本論文主要分為兩大部分 一、 新穎抗衰退複晶矽薄膜電晶體元件之製作 二、 新穎高性能複晶矽薄膜電晶體元件結構之改良

在第一部份，我們提出了將氟離子藉由沈積間隙壁的過程中一同參雜其中，即沈積氟矽玻璃來當間隙壁(Spacer)的輕量參雜結構(Light Doped Drain)薄膜複晶矽結構，來探討此元件與一般LDD結構的可靠度分析。發現此新結構具除了有較少的扭曲效應(Kink effect)外，在外加裂化時有較好的抗臨界電壓、驅動電流以及傳導電導的劣化能力，主要是因為複晶矽介面與含氟的間隙壁之間而外產生較強的矽氟鍵鍵結，不但修補掉複晶矽表面的懸浮鍵，而減少缺陷數目外，還因為矽氟鍵的鍵能較一般矽氫鍵鍵能強兩倍，更能抵抗電流離子化的撞擊而更穩定。 另一部份，我們提出了多重奈米通道結構的薄膜電晶體，發現其本身的電性效能，在電流開關比(on/off ratio)、汲極引致通道能障底落(Drain Induce Barrier Lowing)、和次臨界電導斜率(subthreshold slope)方面，較單條通道但卻具有近乎等效通道寬度的電晶體而言要好。 此外，在外加直流與交流的劣化條件下，其也在臨界電壓、驅動電流以及傳導電導方面有著優越的表現。

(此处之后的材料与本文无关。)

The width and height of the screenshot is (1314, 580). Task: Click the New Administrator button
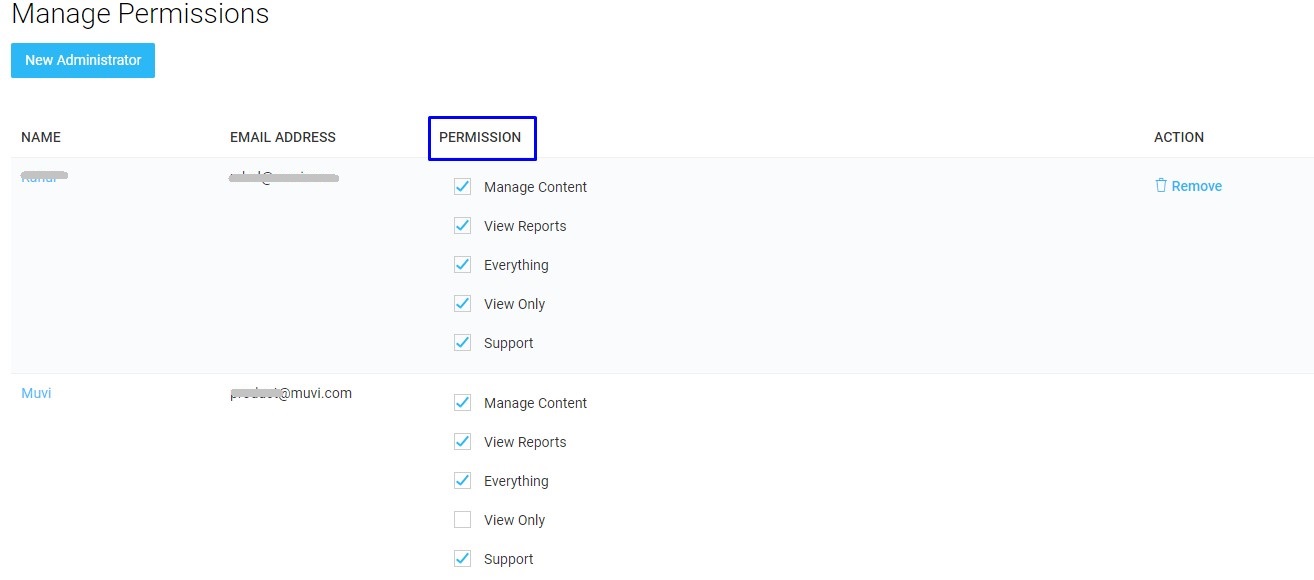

其原因可能是由於多重通道結構具有優越的三面閘極 (tri-gate)控制能力，而能減低橫向電場所導致降低通道間的位障能而使得汲極電流上升而造成更嚴重的劣化；也可能因為由於多條通道會使得電流分流，而減低自我加熱效應(Self-Heating Effect)，此外也可能因為本身結構所鈍化曝出的表面積較多及移動率低，而降低表面缺陷和電子加速能量而使得抗劣化效果好。

This thesis can be divided into two major parts: (1) Reliability study of novel fluorinated spacers process Poly-Si TFTs (2) Reliability study of novel multiple nanowire channels structure Poly-Si TFTs In the first part, high reliability polycrystalline silicon thin-film transistors (poly-Si TFTs) with lightly-doped drain (LDD) structure were obtained by using a self-aligned fluorinated silica glass (FSG) spacer technique. The output characteristics of FSG spacer show the superior immunity to kink effect. It is also found that the degradations in Vth shifting, drain current and trans-conductance of FSG spacer after DC stress are improved. This is attributed to the passivation of fluorine ions reduces the trap states in the LDD region. Additionally, the stronger Si-F bonds also reduce the bonds broken by impact ionization. In the second part, the experiment results reveal that the novel multiple nanowire structure poly-Si TFTs has a lower DIBL, a lower SS and a higher on/off ratio than the single-channel TFT. In static and dynamic stress reliability experiments, the multiple nanowire poly-Si TFTs reduces the degradation of Vth, SS, Ion, and On/OFF ratio, compared to single-channel TFT. These high reliability results of multiple nanowire poly-Si TFTs can be explained by its robust tri-gate control and its superior channel NH3 passivation for reducing the poly-Si grain boundary defects.